Mutualisation des ressources
Face à l’explosion des cyberattaques contre les collectivités territoriales, le groupement d’intérêt public Action contre la cybermalveillance, qui gère Cybermalveillance.gouv.fr, a créé un groupe de travail à destination de ce public composé, entre autres, de l’Anssi, l’Avicca, la Banque des territoires, le CoTer numérique ou Déclic, et lancé un programme de sensibilisation à destination des élus. Les collectivités territoriales ne font pas partie des opérateurs d’importance vitale (OIV) ou des opérateurs de service essentiel (OSE) sur lesquels se concentrent les moyens de l’État. Dans le cadre de son plan de relance, l’État a mobilisé une enveloppe de 60 millions d’euros spécifiquement pour les territoires. Reste que ce dispositif concerne essentiellement les grandes collectivités. Quid des organisations et des établissements publics dont les moyens humains, techniques et financiers sont limités ? Pour éviter un saupoudrage aussi ruineux financièrement que complexe techniquement, les pouvoirs publics encouragent la mutualisation des ressources, ainsi que toute approche ou dispositif à même de garantir un accès aux compétences et la pérennité des investissements.

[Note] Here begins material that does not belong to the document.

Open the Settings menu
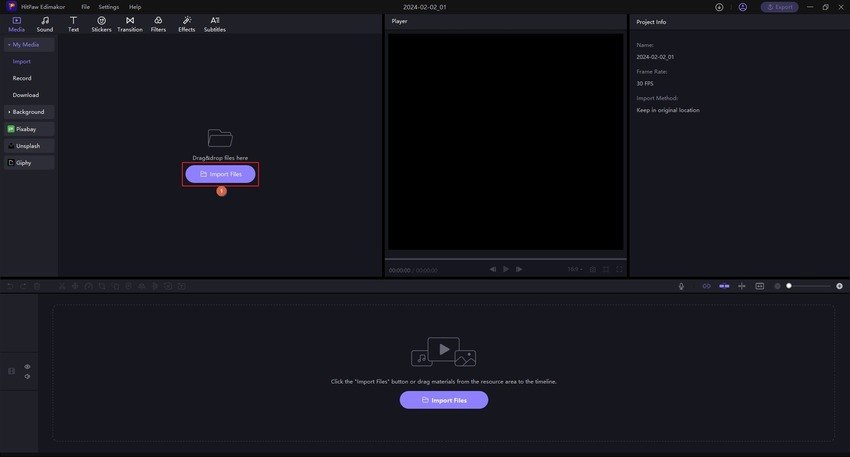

La Région, territoire de référence
Dans le cyberespace territorial, comme dans beaucoup de dimensions de la politique publique, il s’agit de trouver la bonne échelle de gouvernance : « La sécurité numérique, c’est un combat nécessairement collectif. Pour un territoire comme le nôtre (60 000 habitants pour la ville, le double pour l’agglomération), la Région est sans doute la meilleure échelle », explique François Guyon, délégué au Numérique auprès du président de l’agglomération de Niort. La stratégie d’accélération cyber lancée dans le cadre de France 2030 prévoit le déploiement dans les Régions de CSIRT (Computer Security Incident Response Team – équipe de réponse aux incidents informatiques), incubés avec le soutien de l’Anssi. Sa mission sera de soutenir et d’orienter les PME, ETI et collectivités victimes d’attaques ou d’incidents informatiques « de premier niveau ». Autre disposition : la création de campus cyber régionaux, dans le droit fil du campus cyber ouvert en 2021 à La Défense, près de Paris. Organisation de la filière, émergence de centres d’excellence, développement des formations, pilotage des mutualisations… Alors que l’Union européenne renforce sa stratégie cyber, que la France déploie des efforts inédits dans ce domaine, la structuration de cet écosystème et l’atteinte des objectifs fixés aux échelles nationale et supranationale repose en grande partie sur les territoires, notamment sur les Régions.